The lockdowns are a case in point. The idea seems to have originated with a middle school science fair project in which a tween ran a toy model on her computer that showed that if people were locked in their homes viral outbreaks could be prevented, an idea which is obviously true and equally obviously impossible in practice, and ruinous in direct proportion to whatever degree it is put into practice. Early in 2020 it was popularized by some blogger whose name I can’t recall, who wrote something on Medium about dancing hammers which struck panicked midwits as very clever. Then it got picked up by the managerial network organism, turned into policy, and the world was broken.

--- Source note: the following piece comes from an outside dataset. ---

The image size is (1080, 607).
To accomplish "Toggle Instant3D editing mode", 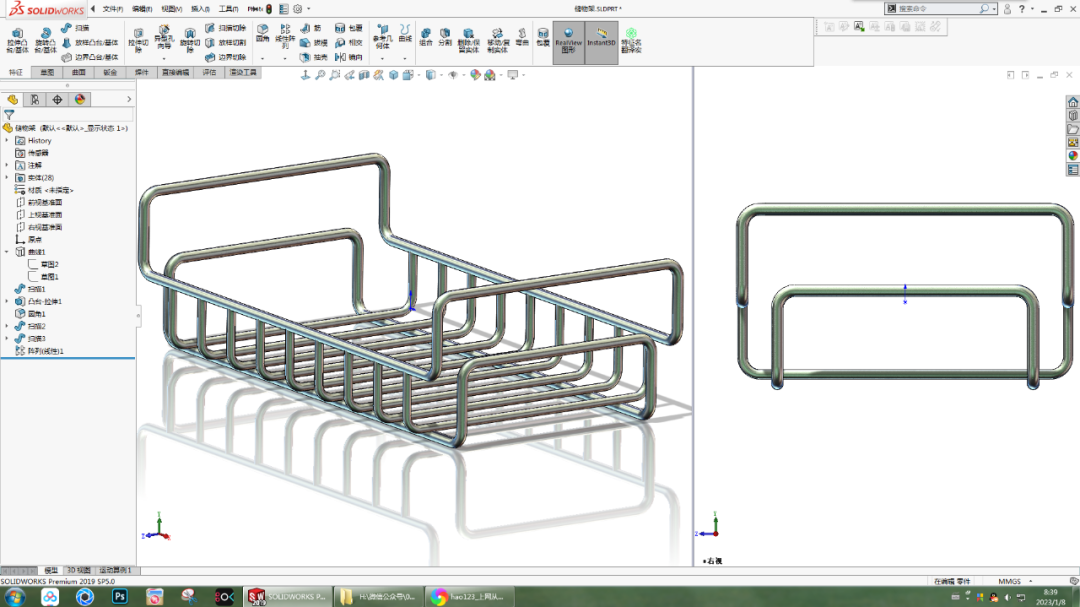I will 602,41.
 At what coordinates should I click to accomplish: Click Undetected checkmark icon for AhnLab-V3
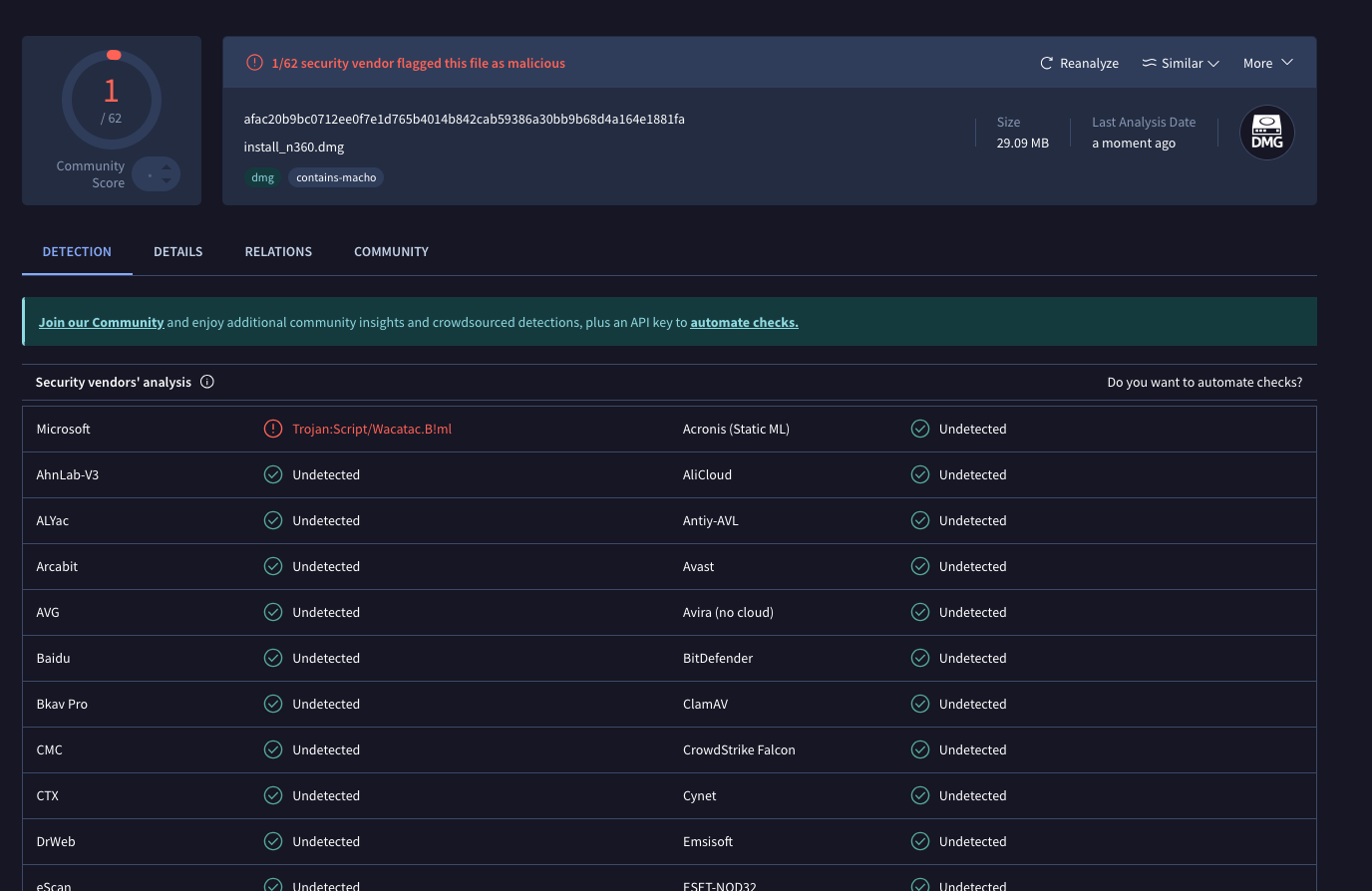[x=273, y=474]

The lockdowns are an extreme example, but really our entire system works like this. Take building codes. Wherever you live, there is a building code. It specifies in exact detail the best practices for every aspect of construction, and unless you follow it to the letter you will not be permitted to proceed with whatever project you have in mind, whether it’s erecting an apartment block or putting an extension on your deck. Where did the building code come from? It wasn’t the building inspector: he’s just enforcing it. It wasn’t the mayor or the members of the town council: they wouldn’t know where to start. No, the building code emerged from some local bureaucracy, staffed by experts, who put together its elements on the basis of things that other experts said were good things to do. You don’t know their faces or their names. You will almost never track down the specific person who put a specific requirement into the building code. It was probably decided upon in a closed committee meeting, and no one on the committee will admit direct responsibility. Indeed, the committee itself will not take direct responsibility: they were just following the best practices of other committees, modifying other building codes, in other municipalities. If you happen to disagree with some element of the building code – finding it overly restrictive, too cautious, too expensive for whatever marginal improvement in structural stability or energy efficiency it is intended to enforce – you have no way of changing it. The people on the committee weren’t voted into their positions. They don’t have to listen to the public, and therefore they don’t. Meanwhile, within their sphere of responsibility they have absolute power to enforce their diktats. Maybe you can reason with them when exceptions to the building code arise, and maybe you can’t; that’s up to them, and not to you.